OK, much better. You have a positive cash flow for the year. Great news. That’s a much better position to be in.

However … this doesn’t change your prospects for next year. Barring unpredictable events such as gifts from generous relatives, you’re going to have a negative cash flow next year.

While non-recurring items give a more complete picture of your current cash flow, the static recurring items are the better predictor of the future. If your cash flow from normal inflows and outflows is negative, then this is a problem.

I’ve given a simple example of a cash flow statement. I urge you to tweak the example until you have a format that works for you. The key point to keep in mind is to separate the recurring items from the non-recurring ones, so that you can use the cash flow statement as record of the cash flow in the current period, as well as a predictor of cash flow in the future.

Created February 10, 2008. Updated November 6, 2011. Copyright © 2011 The Digerati Life. All Rights Reserved.

{ 3 comments… read them below or add one }

Marc November 4, 2010 at 5:07 am

With regards to business cash flow: one good thing you can do to improve your cash flow is to manage your debtors, creditors and inventory more effectively. This not only improves your money management, but effectively drives more cash flow into your business.

Matthew Heaney November 11, 2011 at 10:29 pm

The cash flow tab in Quicken does this sort of thing already: it totals your bills and savings targets for the month (your “outflow”, your income for the month (your “inflow”), and then tells you the difference. I use the Cash Flow page in combination with the Projected Income chart to plan out my finances for this month (and the next, when credit card bills become due).

You want to make your savings goals as large as you can; the total income for the month minus your bills for the month gives you the maximum upper bound. You want to leave some positive difference between total inflow and total outflow, to account for non-recurring expenses.

If your unplanned expenses for the month (e.g. tickets to see a favorite performer at a club) leave you with a minus difference between total inflow and total outflow, then you have to adjust your total savings down, to make your total outflow smaller, enough to make the difference between inflow and outflow zero or positive.

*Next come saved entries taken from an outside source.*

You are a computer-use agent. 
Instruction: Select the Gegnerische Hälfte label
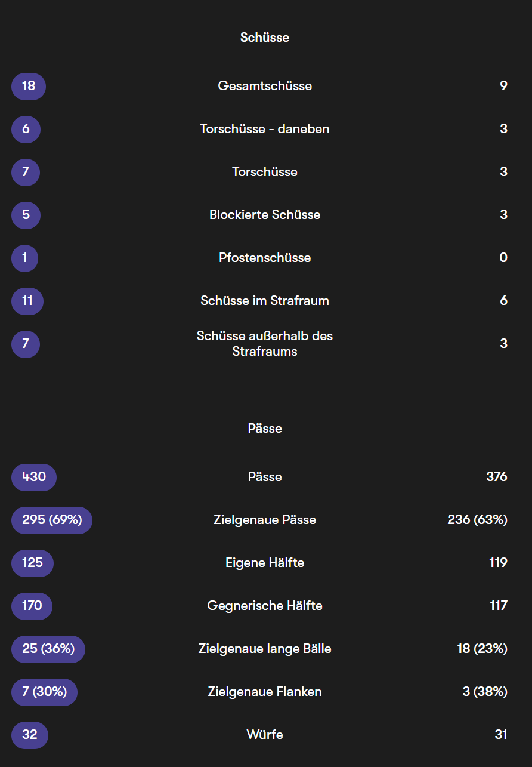(x=265, y=606)
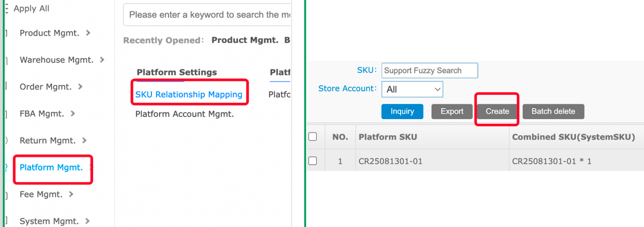
Task: Tick the select-all header checkbox
Action: pos(312,137)
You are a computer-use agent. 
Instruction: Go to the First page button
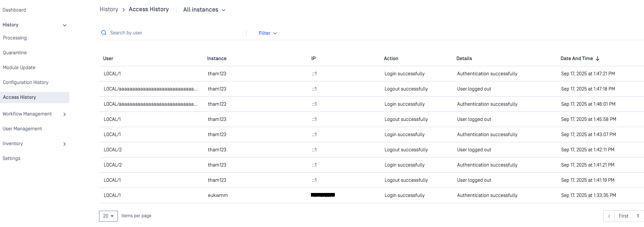click(x=623, y=216)
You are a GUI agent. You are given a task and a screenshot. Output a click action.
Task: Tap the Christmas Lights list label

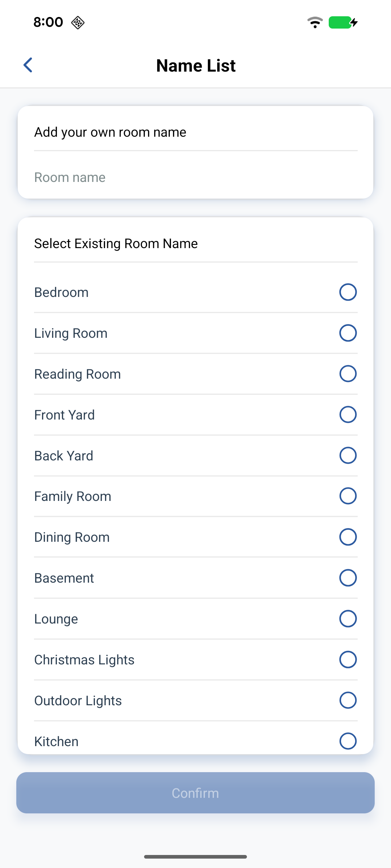(x=84, y=660)
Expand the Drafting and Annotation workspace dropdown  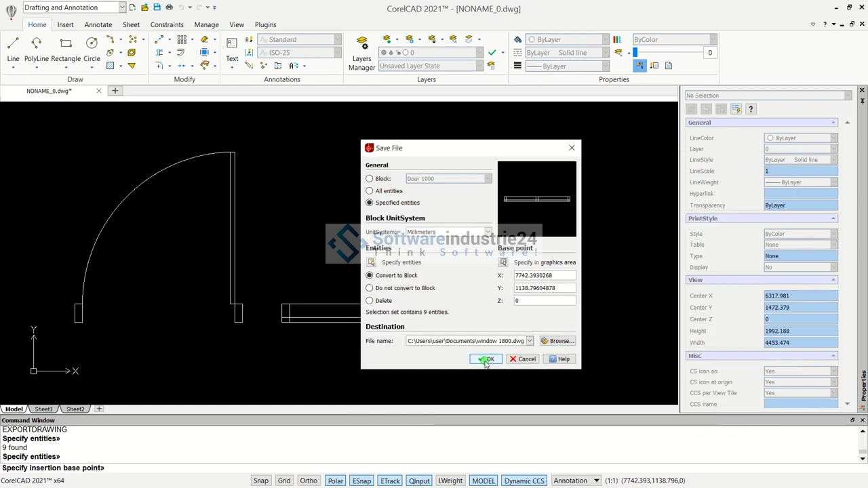(x=121, y=7)
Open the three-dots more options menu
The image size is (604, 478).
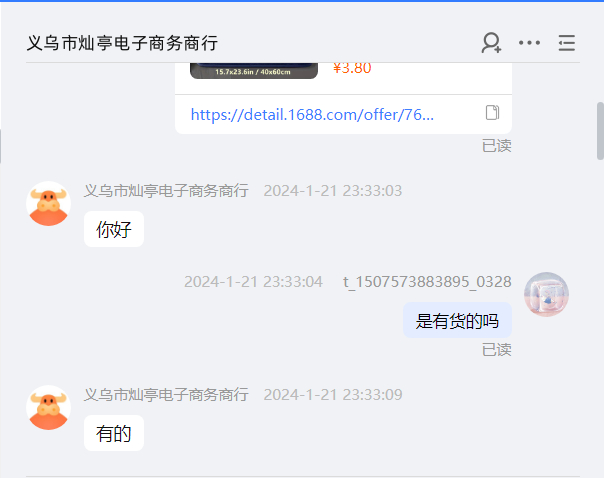[x=529, y=43]
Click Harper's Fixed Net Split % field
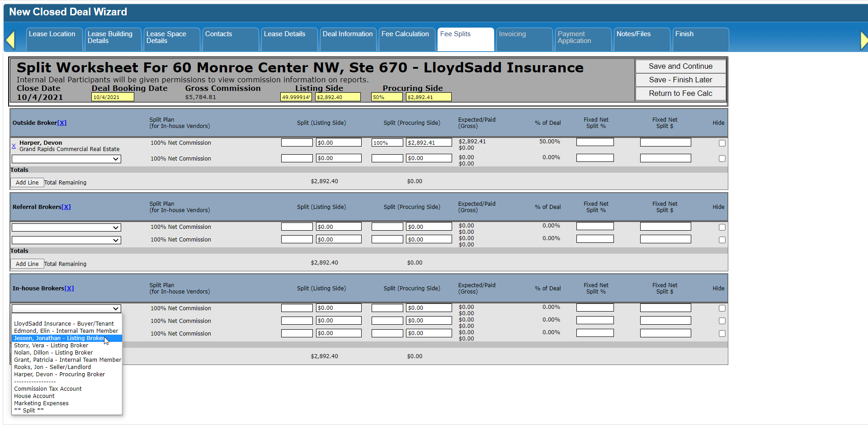This screenshot has height=426, width=868. (x=595, y=142)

There are savings buckets for medium-term savings goals (new car, vacation fund, etc), and another savings bucket for one of my hobbies (I don’t have hobby-related expenses every month, so I use that bucket to accumulate any unspent budget), and a dedicated savings bucket for my emergency fund.

If I have to save less this month to account for an unplanned expense, then I can either use my hobby savings (e.g. I’m trading the pleasure of a hobby for the pleasure of seeing a concert, etc), or contribute less to my emergency fund.

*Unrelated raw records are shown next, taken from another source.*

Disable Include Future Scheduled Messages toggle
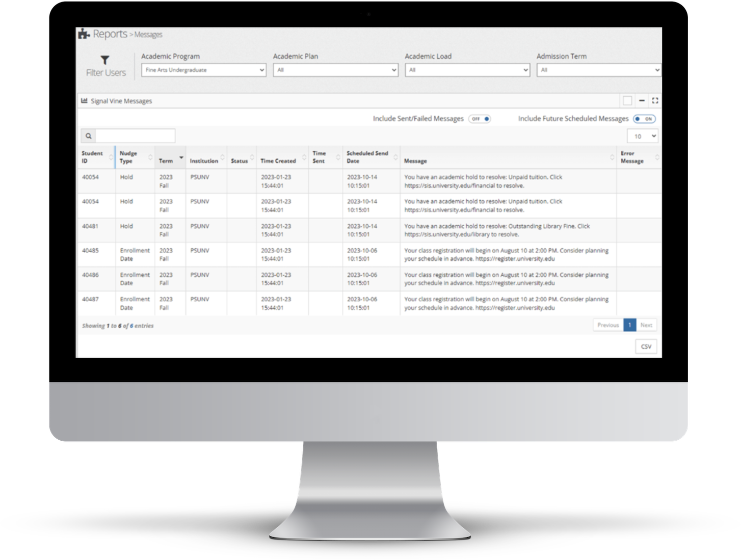 (x=644, y=119)
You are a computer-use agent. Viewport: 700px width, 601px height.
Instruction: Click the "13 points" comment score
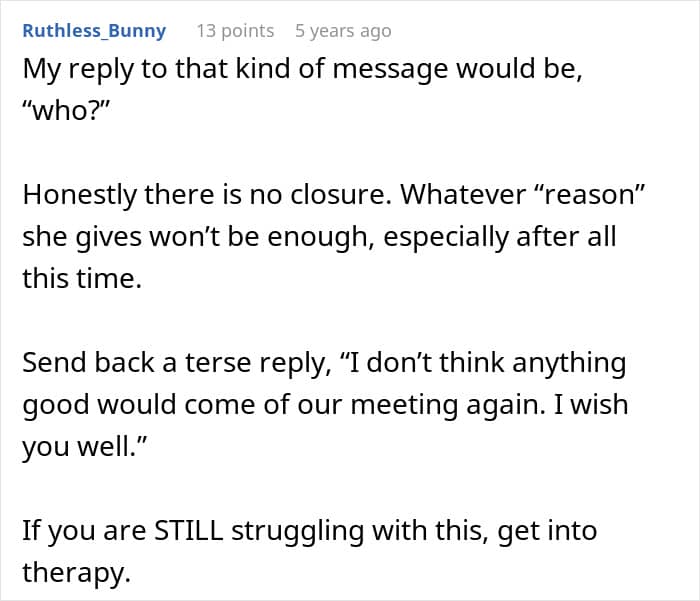(235, 30)
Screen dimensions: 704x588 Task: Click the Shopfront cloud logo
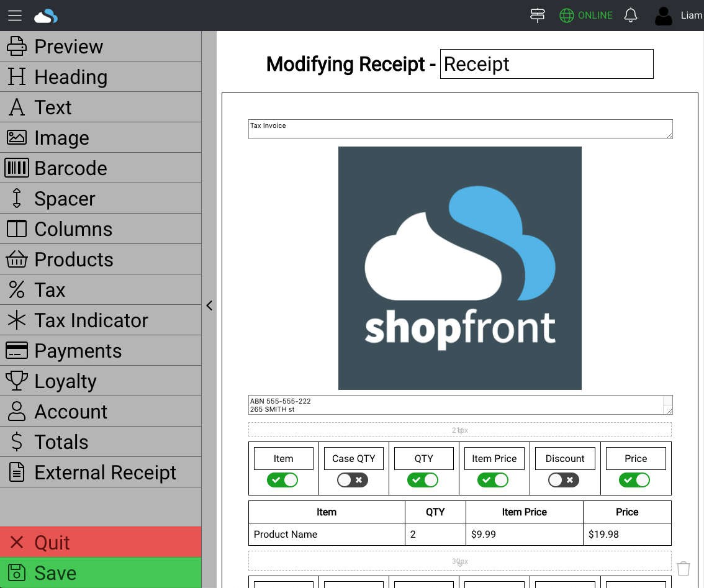[46, 16]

Note that it would not be appropriate to tap my emergency fund savings for non-emergency savings — all I’m talking about here is saving less this month (if indeed that’s necessary — the money for the expense might come from somewhere else).

Note also that you should always contribute to a savings account, even if the amount is small. If you have an unplanned expense, that you need to pay from savings instead of income (perhaps the expense was larger than usual, or you had less income this month), it doesn’t mean you don’t save at all, it just means that you save less. If you don’t put something in that bucket, then you’ll never reach your goal. If you are unable to put anything in savings, then it means that you’re spending too much.

Kosmo @ The Soap Boxers January 3, 2012 at 2:00 pm

Thought I had already responded to this, but I guess I hadn’t.

@ Matthew – Yes, many personal finance software packages will create a cash flow statement for you. However, I feel that there’s value in know what goes into the process.

The reason why I separate out regular and irregular is to aid in projecting. If it’s November 1 and you’ve earned $100,000 this year, it might sound reasonable to project November’s income to be $10,000, since you’re averaging 10K/month. However, if 80K is due to an inheritance, then suddently this projection is way off. Thus, I use the regular ioncome/expense as the baseline and tweak the numbers from there.